The harness simulates P2P network behavior by having three peers send various messages (CMPCTBLOCK, BLOCKTXN, HEADERS, SENDCMPCT, TX) to the test node, triggering its compact block logic.
The goal is to find bugs and ensure assertions hold. See #33296 for an example of a bug found by this very fuzz test. Nice!
Compact Blocks Protocol Overview
BIP 152 introduced the compact block relay protocol, which reduces bandwidth and latency when propagating blocks by sending an encoded version of a block under the assumption that most of the transactions are already in our peer’s mempool.
Compact blocks consist of:
A header
Short transaction identifiers (6 bytes instead of 32 bytes)
Prefilled transactions
A vector where each entry is a differentially-encoded uint16_t index and the complete serialized transaction.

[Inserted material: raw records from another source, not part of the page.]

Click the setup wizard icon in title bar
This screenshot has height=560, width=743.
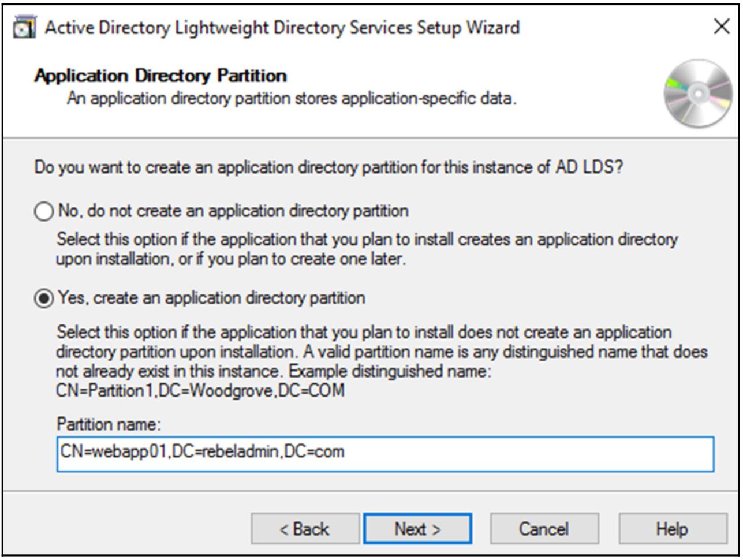pos(24,28)
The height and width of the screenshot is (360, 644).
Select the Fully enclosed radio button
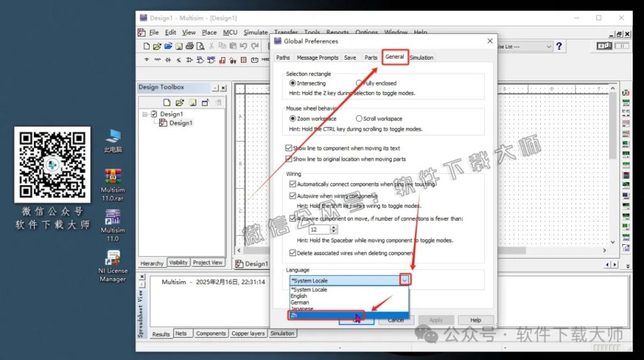click(359, 83)
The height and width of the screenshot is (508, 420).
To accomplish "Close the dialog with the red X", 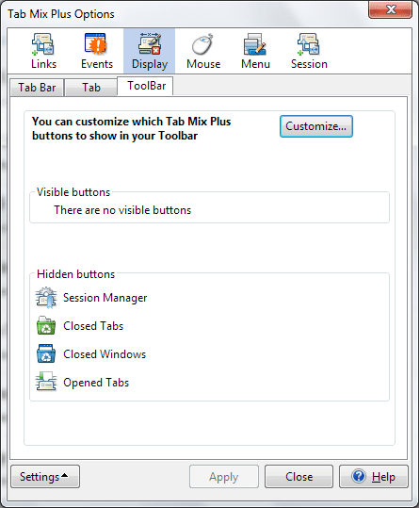I will [391, 9].
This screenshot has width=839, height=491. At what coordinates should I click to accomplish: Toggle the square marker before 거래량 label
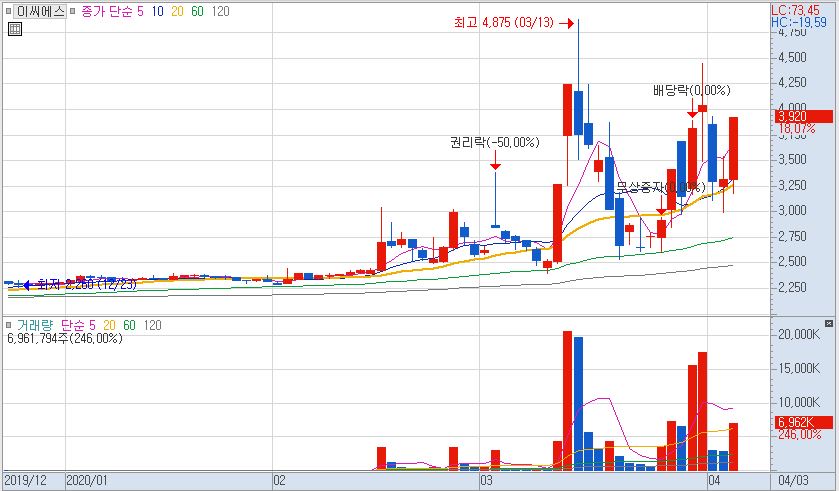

The current code only prefills the coinbase. However, the protocol allows for the inclusion of other transactions that we might expect our peer is missing. See this TODO.
The receiving node reconstructs the block using transactions from its mempool. If any transactions are missing, it requests them via a GETBLOCKTXN message.
There are two modes:
low-bandwidth: block sent only after peer requests it via INV/GETDATA
high-bandwidth: block sent to peers without request as soon as it is received, even before full validation is completed
Fuzz Testing
Fuzzing is a testing technique that provides quasi-random inputs to code to discover bugs and unexpected behavior. Fuzzers use feedback like code coverage as a guide for mutation of those inputs, allowing them to explore deeper paths within the target code.
See our fuzzing docs to start fuzzing with libFuzzer and AFL++.
Check out this PR’s test coverage (blockencodings.cpp and net_processing.cpp are probably most useful to look at). Walking through a coverage report to see which branches are hit or not hit is a good way to start evaluating a fuzz harness.
An effective fuzz test should be deterministic, to make bugs reproducible. If you’re able to get the AFL++ fuzzer running, you will see a stability metric. The goal is to get to 100%, perfect determinism! After gathering some inputs, you can also run the fuzz determinism script over the corpus to check for potential sources of instability.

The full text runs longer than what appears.